The story takes place in the 1880s, shortly after Austro-Hungary annexed Bosnia-Herzegovina. This is important historically because this action led to the Bosnian political insurgence that carried out the assassination of Austrian archduke Franz Ferdinand — the event widely accepted as the catalyst to World War I.
Some of these geopolitical events in the 1880s that come up in the series did happen in real life, but it's unlikely much about Sigmund Freud's life during this time has any factual basis except for his raging cocaine addiction.
To be fair, in the late 19th century, cocaine was thought to be a miracle drug, and Freud was at the forefront of research, seeing it as a possible antidepressant and as a cure for morphine addiction. Unfortunately, he was a little too zealous in his treatment and too eager to extoll its success. One of his patients developed cocaine psychosis under Freud's care.

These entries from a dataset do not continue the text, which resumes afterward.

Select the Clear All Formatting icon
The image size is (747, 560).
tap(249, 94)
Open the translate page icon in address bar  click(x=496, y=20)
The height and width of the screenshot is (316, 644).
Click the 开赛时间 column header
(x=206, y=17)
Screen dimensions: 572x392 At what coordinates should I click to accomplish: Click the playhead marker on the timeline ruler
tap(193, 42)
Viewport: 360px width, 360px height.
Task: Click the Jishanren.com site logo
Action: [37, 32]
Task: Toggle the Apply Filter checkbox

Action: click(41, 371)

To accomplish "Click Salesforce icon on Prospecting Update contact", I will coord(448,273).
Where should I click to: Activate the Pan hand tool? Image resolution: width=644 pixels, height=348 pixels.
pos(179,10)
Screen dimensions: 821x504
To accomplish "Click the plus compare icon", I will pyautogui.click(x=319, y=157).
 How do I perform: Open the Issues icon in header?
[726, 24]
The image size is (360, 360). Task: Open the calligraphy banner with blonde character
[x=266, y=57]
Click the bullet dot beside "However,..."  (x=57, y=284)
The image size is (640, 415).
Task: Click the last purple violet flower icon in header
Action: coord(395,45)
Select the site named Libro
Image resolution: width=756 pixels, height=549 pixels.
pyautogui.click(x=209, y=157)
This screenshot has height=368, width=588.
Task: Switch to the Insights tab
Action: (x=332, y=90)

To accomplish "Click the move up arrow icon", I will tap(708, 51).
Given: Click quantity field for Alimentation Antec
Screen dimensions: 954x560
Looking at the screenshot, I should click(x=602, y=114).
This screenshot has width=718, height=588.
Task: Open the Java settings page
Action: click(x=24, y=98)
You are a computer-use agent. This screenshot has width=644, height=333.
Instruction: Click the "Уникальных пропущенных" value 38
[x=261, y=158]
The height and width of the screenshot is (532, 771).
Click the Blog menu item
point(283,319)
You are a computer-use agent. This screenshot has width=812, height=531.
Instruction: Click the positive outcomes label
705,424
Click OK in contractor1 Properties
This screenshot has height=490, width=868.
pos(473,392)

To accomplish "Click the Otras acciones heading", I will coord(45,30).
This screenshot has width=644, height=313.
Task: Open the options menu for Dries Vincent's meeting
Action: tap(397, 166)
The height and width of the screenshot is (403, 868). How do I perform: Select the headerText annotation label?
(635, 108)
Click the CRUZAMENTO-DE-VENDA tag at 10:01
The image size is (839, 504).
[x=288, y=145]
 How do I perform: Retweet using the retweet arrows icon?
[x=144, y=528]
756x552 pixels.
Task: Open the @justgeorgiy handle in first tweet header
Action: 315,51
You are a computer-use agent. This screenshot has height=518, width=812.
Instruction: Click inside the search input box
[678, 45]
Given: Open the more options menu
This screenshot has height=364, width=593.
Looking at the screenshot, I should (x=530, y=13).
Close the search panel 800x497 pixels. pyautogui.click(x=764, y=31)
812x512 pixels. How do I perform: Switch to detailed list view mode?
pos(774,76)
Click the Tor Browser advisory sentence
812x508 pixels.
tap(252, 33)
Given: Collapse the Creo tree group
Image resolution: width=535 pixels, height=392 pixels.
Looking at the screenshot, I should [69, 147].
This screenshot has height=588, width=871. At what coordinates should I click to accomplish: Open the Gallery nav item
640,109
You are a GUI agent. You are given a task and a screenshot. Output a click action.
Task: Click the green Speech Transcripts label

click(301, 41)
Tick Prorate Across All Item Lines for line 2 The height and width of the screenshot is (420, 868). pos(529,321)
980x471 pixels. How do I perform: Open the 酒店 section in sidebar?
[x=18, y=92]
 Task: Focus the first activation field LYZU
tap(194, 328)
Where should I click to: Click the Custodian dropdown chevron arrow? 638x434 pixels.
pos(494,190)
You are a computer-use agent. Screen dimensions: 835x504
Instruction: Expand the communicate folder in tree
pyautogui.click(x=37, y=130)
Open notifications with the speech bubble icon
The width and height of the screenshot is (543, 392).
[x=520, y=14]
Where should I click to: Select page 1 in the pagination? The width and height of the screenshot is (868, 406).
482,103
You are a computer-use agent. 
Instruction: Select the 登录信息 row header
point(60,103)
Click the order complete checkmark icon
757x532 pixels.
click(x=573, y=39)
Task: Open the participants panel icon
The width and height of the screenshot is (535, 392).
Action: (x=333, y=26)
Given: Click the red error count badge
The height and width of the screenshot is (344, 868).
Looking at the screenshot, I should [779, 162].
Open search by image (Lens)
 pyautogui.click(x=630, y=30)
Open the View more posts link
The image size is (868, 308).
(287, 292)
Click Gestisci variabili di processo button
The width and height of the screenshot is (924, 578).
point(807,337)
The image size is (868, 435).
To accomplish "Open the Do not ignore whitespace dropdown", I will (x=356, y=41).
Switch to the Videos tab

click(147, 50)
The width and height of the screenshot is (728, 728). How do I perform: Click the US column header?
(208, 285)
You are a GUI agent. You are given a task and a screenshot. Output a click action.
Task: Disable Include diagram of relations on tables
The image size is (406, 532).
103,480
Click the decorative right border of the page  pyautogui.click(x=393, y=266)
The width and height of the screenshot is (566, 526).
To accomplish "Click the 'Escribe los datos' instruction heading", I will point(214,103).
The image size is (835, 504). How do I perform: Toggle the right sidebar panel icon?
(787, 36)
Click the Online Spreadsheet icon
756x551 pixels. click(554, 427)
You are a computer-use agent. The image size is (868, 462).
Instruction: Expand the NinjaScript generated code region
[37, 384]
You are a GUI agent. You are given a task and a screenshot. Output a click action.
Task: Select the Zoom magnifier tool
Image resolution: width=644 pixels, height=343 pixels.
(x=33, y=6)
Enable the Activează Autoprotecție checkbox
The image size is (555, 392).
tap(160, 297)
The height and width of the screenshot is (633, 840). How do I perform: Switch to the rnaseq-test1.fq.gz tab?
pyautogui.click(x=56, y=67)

Was Freud really a cocaine addict?
Freud definitely used the drug frequently during that part of his life, but he was hardly an outlier. It was touted as a cure-all for everything from flatulence to tuberculosis. (Just in case it needs to be said, cocaine does not cure these conditions. Please don't try it.)
He wrote letters to his fiancée at the time describing how it felt and it certainly did seem to cure the once shy doctor of his trouble with talking to strangers and general nervousness.
Other than the cocaine and his brief period of work as a physician at Vienna General Hospital, there isn't a lot of fact to the eight-episode series, but since Freud was himself a Sherlock Holmes fan, he would probably appreciate the liberties taken.
The series is best watched in the original German with English subtitles to get the best of Finster's performance, but if you must watch the English dubbed version, the performance by actor Oliver Le Sueur is also quite good.
All eight episodes of Freud are now streaming on Netflix.